The NRMS is within the range of 0 < NRMS < 2, whereby:

  • NRMS = 0, 100% repeatability – monitor and base data are identical;
  • NRMS = 1.4, 0% repeatability – monitor and base data are uncorrelated;
  • NRMS = 2.0, monitor and base data have same but opposite-sign amplitudes.

This means, the lower the NRMS, the higher the repeatability of the data.

In quoting repeatability, we use final images only – raw DAS data repeatability is lower than geophone repeatability due to the higher noise floor on DAS data.

We consider the repeatability of the DAS VSP images from data recorded on day 1 and day 4 (Figure 7). The right hand picture in Figure 7 presents a color plot of the NRMS, which shows that the repeatability is quite high in the area of interest (NRMS=0.15 in a 300ms gate around the reservoir @ 2km). This repeatability is quite good, as the NRMS needed to conduct a successful timelapse survey, is believed to be NRMS=0.2.

Fig. 07
Figure 7. Repeatability of Walk-Away VSP image. Left: DAS data September 23 2010. Middle: DAS data September 26, 2010. Right: NRMS ratio.

Conclusions and Outlook

We conclude that DAS acquisition can replace geophone acquisition for Quest and the Quest Venture has decided to include DAS in the MMV plan. Also it has been shown that Zero-Offset VSP using DAS is capable of deriving a good checkshot velocity profile, and that for the Walk-Away VSP, the final DAS image is similar to the geophone image. The DAS Walk-Away VSP images are quite repeatable (NRMS=0.15).

Further development of the DAS IU is ongoing: an improved version of IU has been used for a second field trial in the Quest project in October 2011, and showed higher quality data, with improved signal to noise ratio.
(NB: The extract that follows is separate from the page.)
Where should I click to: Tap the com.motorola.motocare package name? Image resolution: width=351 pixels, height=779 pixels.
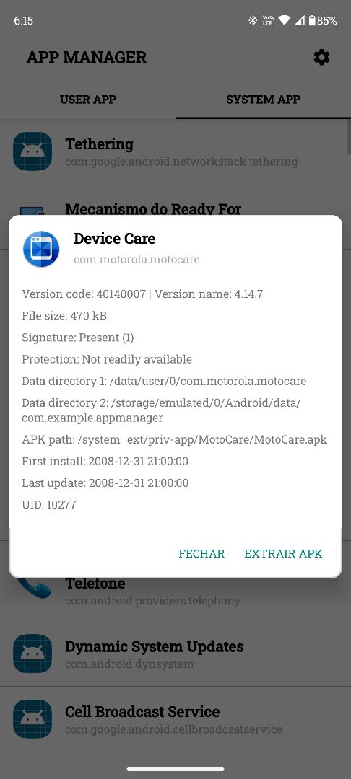coord(137,260)
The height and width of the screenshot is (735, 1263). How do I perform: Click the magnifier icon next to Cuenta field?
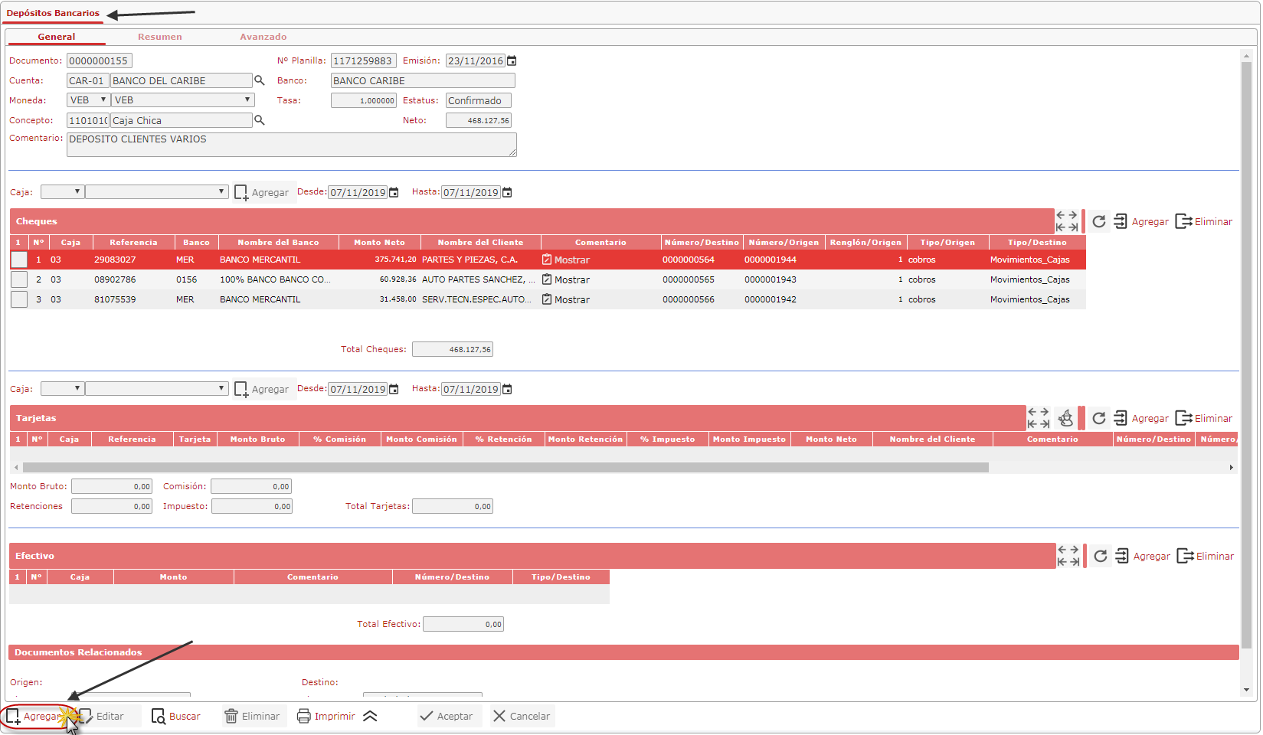tap(260, 80)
This paper has also shown that DAS down-hole acquisition is inherently simpler than acquisition with geophones in that the entire well is covered with a single shot. With geophone strings, several tool movements are typically required. Single deployment leads to reduced HSE exposure and savings on all expenses related to down-hole acquisition – equipment (source and receiver) rental, staff time and rig time. Acquiring the full well in a single shot (or a stack of single shots) should improve repeatability and hence time-lapse sensitivity. In addition, some of the savings inherent to DAS acquisition can be used to provide high fold shot stacking, further improving the DAS data quality.
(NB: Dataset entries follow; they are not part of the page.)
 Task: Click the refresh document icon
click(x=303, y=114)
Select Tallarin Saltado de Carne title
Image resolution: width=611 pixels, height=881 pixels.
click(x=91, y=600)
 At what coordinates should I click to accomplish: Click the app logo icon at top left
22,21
DAS may yet realize the vision of a fully instrumented well from surface to total depth. It is becoming apparent that there are situations where DAS is the only viable alternative for down-hole geophysical surveillance, as in slim-hole wells, or wells that may not be entered without removing the completion equipment, or where long arrays may not be safely deployed (e.g. long horizontal wells). Improved repeatability is likely by using comparatively inexpensive permanently deployed fiber, rather than multiply deployed geophones. Therefore, while it appears that DAS measurements may not yet attain the high fidelity of geophone systems (for example higher noise floor and lower frequency content), the low cost, simplicity, and non-intrusiveness of DAS operations may be a “fit-for-purpose” solution for reservoir monitoring applications.

End

Acknowledgements

Shell Upstream Americas CoE teams for designing and supporting fiber installations; Jim Roy, John Holbrook and Stuart Russell from OptaSense for operating the system and recording the data; K. Hornman, B. Duijndam, P. Webster, B. Westwood for technical advice. We thank Shell and OptaSense for permission to publish this paper.

About the Author(s)

Barbara Cox is geophysicist working for Shell’s Innovation, Research & Development department and is based in Calgary. She holds an MSc in geophysics from the Utrecht University (The Netherlands), and a PhD in physics from the Delft University of Technology (The Netherlands). She joined Shell International in The Netherlands in 2004, where she worked on new velocity model building and migration methods, and the development of reservoir monitoring technologies. In 2008 she moved to Canada where she is a geophysicist for the Areal Monitoring research team, working on geophysical monitoring technologies for Heavy Oil, CO2 storage, and Tight Gas projects.